→ GIVEN PASSAGE
====
Barnea - Banking and finance law Israel

Raising financing is tricky, stressful and for many involves navigating uncharted waters. It is an art and an important skill to master to ensure the future of your start-up. Whether your first investment comes when you simply have an idea scrawled on the back of a napkin, or once you already have a POC or product – the odds are that you will not have the experience to negotiate on equal grounds with sophisticated investors. Yet, many founders approach these first negotiations unprepared and unaware of the impact of their decisions. I want to equip you (the founder) with some requisite knowledge, to help you sidestep certain unhealthy choices.


Multi SAFEs

It is popular for an early stage start-up to raise funds without fixing its valuation or issuing equity immediately. The trend started with convertible loan agreements (CLA) and more recently, the simple agreement for future equity (SAFE) has dominated the market. Nevertheless, although these finance instruments are simple, the lion’s share of  founders are not spending enough time thinking through the impact of such SAFE (or CLA) on the cap table of their company.


The most problematic issue that is overlooked by founders, is the impact of issuing numerous SAFEs. Any issuance of new SAFE without converting the previous SAFE, can have a multiplier effect in the calculation of the conversion price of each SAFE, diluting the founders more than they anticipated.
====
→ RECORDED INFORMATION

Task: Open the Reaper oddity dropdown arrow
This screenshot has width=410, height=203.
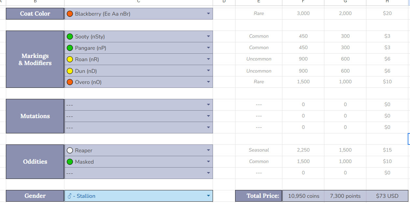Action: (208, 150)
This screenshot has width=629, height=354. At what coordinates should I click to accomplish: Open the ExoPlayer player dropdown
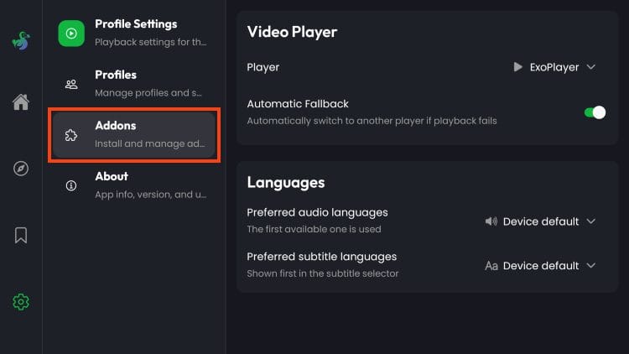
====
→ WHAT YOU NEED TO DO
(1) Reproduce the part of the startup financing text starting at "Barnea - Banking" and ending at "certain unhealthy choices.".
(2) For each statement, answer yes or no according to the startup financing text, and quote the words that decide it. (a) The SAFE came into use before convertible loan agreements. (b) Issuing new SAFEs without converting earlier ones can dilute founders more than they expected. (c) Most founders spend enough time thinking through how a SAFE affects their cap table.
The material shown above comes from a separate source.

→ ANSWERS TO THE TASKS
(1)
Barnea - Banking and finance law Israel

Raising financing is tricky, stressful and for many involves navigating uncharted waters. It is an art and an important skill to master to ensure the future of your start-up. Whether your first investment comes when you simply have an idea scrawled on the back of a napkin, or once you already have a POC or product – the odds are that you will not have the experience to negotiate on equal grounds with sophisticated investors. Yet, many founders approach these first negotiations unprepared and unaware of the impact of their decisions. I want to equip you (the founder) with some requisite knowledge, to help you sidestep certain unhealthy choices.

(2)
(a) No: "The trend started with convertible loan agreements (CLA) and more recently, the simple agreement for future equity (SAFE) has dominated the market."
(b) Yes: "Any issuance of new SAFE without converting the previous SAFE, can have a multiplier effect in the calculation of the conversion price of each SAFE, diluting the founders more than they anticipated."
(c) No: "are not spending enough time thinking through the impact of such SAFE (or CLA) on the cap table of their company."